The task force is charged with finding the “best practices and action steps … [for] overall excellence across the University,” according to an announcement for the task force’s kick-off meeting last Tuesday.
The announcement goes on to describe how the task force will identify “The initiatives and areas of concern identified at this meeting [which] will help form the basis for the development of subcommittees.
“The subcommittees will have the responsibility of investigating / researching a specific set of issues and report findings and recommendations to the Task Force chairs who will direct the implementation of immediate and evolving recommendations in accordance with shared governance at the University.”
“Task force,” “best practices,” “action steps,” “initiatives,” “subcommittees,” “investigations,” “findings,” “recommendations,” and “implementation”: these are the buzzwords of bureaucracy.
It is bureaucracy that causes students to go through the hassle of opting in or out of insurance every semester, providing the same information each time.
It is bureaucracy that forces freshmen to check in with an academic advisor to remove an advising hold on their registration, even if students are simply going through the motions of seeing the counselor without addressing any of their actual concerns.
It is bureaucracy that Provost Lawrence Frank cited as the reason why students in the College of Education are often set back a semester because they don’t know that they have to pass the English Competency Exam before they can be admitted to the college.
And this bureaucracy is trying to address the weaknesses that are caused by bureaucracy by creating more bureaucracy. This would be funny if our educations didn’t depend on it.
Last semester the Free Speech Task Force was charged with the important mission of regulating polices on free speech after students were told that they could only protest in “free speech zones.” The task force later found that no such zones exist, that everywhere is a “free speech zone.” The Constitution could have told us that.
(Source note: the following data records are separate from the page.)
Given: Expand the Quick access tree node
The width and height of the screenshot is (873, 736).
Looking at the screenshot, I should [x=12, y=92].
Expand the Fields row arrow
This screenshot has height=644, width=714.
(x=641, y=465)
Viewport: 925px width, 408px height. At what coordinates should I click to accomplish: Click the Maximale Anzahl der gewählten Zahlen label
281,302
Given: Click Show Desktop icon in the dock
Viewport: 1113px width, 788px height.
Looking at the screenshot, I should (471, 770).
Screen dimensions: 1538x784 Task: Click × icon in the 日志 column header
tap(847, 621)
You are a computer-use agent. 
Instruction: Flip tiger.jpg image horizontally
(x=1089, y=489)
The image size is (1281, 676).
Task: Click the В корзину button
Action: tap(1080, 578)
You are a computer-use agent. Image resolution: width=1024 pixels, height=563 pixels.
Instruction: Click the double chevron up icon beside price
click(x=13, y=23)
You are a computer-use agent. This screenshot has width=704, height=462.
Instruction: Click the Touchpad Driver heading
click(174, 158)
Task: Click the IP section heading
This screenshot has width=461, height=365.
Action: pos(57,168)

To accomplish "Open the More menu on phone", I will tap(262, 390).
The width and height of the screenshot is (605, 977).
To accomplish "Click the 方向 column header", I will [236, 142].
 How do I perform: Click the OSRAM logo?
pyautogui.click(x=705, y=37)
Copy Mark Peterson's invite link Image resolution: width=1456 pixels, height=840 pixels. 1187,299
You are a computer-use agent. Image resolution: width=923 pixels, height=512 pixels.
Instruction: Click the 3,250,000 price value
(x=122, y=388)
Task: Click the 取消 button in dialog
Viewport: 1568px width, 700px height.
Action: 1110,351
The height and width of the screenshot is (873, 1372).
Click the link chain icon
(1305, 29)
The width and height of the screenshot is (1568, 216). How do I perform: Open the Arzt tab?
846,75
These task forces are token gestures of concern toward the students and their needs, and they remain meaningless, as nothing tangible seems to come from them. If the Free Speech Task Force came to any definitive findings, why were they not widely shared with the university community?
Furthermore, task forces and the bureaucracy they imply turn students away from getting involved in important movements on campus that will have an impact on their daily lives as NEIU students.
It is no coincidence that the Presidential Task Force on the Millennium Student has come into being as the university prepares for reaccredidation. The task force is now also charged with disseminating its results to the university community and how those results will be put into action. It’s time to see some force in our task forces.